(Collected data entries)
- - - - -

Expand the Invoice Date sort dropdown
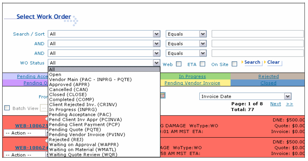Viewport: 308px width, 161px height. tap(287, 96)
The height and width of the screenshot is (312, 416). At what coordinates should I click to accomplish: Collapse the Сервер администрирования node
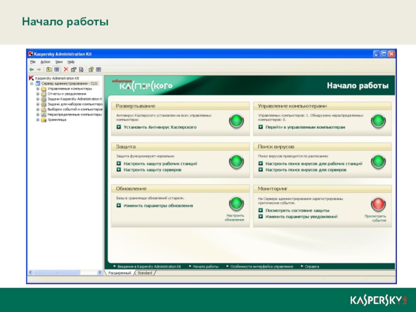coord(32,83)
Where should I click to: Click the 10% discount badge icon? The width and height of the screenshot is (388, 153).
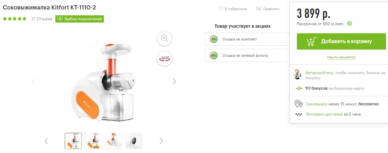tap(214, 39)
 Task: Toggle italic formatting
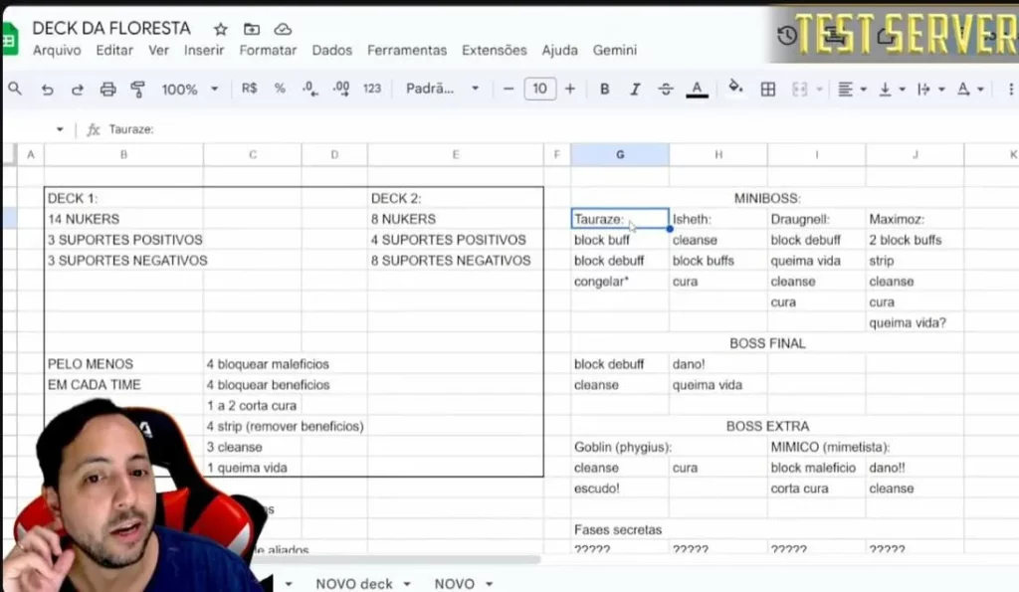[635, 89]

- - - - -

Activity: Would you give the data above again word for word, skipping any images?

Solution for this task:
Expand the Invoice Date sort dropdown
Viewport: 308px width, 161px height. tap(287, 96)
The height and width of the screenshot is (312, 416). At what coordinates should I click to accomplish: Collapse the Сервер администрирования node
coord(32,83)
Where should I click to: Click the 10% discount badge icon? The width and height of the screenshot is (388, 153).
tap(214, 39)
 Task: Toggle italic formatting
[635, 89]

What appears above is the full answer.